**WHAT TO DO**: Which lines below fall between the one containing "Task: Click the Rescheduling" and the one containing "You are a computer-use agent. Viewport: 699px"? Repeat them exactly, counting both of those lines, and add nothing else.
────────────────
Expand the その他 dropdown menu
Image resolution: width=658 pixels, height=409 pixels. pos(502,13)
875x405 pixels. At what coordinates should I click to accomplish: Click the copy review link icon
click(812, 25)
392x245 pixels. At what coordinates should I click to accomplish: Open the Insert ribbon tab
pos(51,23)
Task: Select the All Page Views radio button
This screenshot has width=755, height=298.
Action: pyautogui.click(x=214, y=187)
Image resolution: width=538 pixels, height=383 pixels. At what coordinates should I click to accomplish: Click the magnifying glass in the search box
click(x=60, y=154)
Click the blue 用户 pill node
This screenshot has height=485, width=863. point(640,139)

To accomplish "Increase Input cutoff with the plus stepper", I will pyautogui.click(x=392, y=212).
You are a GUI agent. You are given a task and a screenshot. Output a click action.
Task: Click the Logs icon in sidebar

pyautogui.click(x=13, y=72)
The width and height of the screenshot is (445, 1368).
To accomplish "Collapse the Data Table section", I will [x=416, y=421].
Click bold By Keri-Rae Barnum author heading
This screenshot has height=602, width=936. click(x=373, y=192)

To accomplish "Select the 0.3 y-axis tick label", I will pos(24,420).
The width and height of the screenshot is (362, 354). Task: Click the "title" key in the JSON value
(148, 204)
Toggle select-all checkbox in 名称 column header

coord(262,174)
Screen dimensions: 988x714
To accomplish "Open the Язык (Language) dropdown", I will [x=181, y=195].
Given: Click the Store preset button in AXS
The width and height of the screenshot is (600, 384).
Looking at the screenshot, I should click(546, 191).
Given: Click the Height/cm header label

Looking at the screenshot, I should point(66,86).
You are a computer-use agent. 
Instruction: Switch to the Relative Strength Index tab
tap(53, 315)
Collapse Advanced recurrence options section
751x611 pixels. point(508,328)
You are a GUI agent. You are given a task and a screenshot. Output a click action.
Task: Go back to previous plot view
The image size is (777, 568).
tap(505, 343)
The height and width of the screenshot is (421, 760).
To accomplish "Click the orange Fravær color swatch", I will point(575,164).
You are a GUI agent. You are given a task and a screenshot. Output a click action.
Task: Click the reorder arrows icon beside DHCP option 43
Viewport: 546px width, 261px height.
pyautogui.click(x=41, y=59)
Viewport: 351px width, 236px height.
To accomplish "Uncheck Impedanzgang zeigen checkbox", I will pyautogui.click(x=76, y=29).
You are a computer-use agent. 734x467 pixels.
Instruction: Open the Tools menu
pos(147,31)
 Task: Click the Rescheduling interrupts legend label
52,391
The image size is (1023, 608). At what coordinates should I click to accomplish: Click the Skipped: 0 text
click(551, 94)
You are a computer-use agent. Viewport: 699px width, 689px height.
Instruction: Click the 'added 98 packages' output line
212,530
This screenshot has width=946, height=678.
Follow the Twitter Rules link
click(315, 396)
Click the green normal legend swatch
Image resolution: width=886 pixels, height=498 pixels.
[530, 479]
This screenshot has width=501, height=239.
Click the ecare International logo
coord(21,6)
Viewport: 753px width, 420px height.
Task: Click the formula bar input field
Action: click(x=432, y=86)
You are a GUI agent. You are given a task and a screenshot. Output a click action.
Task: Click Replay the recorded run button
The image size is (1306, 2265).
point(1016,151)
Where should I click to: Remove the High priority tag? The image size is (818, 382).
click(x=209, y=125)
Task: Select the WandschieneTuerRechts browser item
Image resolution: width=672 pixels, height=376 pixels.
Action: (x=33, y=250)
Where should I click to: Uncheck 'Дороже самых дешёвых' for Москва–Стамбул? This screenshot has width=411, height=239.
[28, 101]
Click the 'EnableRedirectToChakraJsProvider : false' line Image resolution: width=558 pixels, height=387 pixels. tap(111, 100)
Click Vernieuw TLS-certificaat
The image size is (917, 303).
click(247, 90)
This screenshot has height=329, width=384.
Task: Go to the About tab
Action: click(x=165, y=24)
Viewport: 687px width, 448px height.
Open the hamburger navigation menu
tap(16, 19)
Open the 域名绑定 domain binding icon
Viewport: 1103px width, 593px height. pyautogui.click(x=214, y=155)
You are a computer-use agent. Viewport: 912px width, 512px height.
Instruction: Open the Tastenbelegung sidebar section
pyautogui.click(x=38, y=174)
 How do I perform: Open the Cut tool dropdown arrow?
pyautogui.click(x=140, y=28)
────────────────
**EXPECTED ANSWER**:
 Task: Click the Rescheduling interrupts legend label
52,391
The image size is (1023, 608). At what coordinates should I click to accomplish: Click the Skipped: 0 text
click(551, 94)
You are a computer-use agent. Viewport: 699px width, 689px height.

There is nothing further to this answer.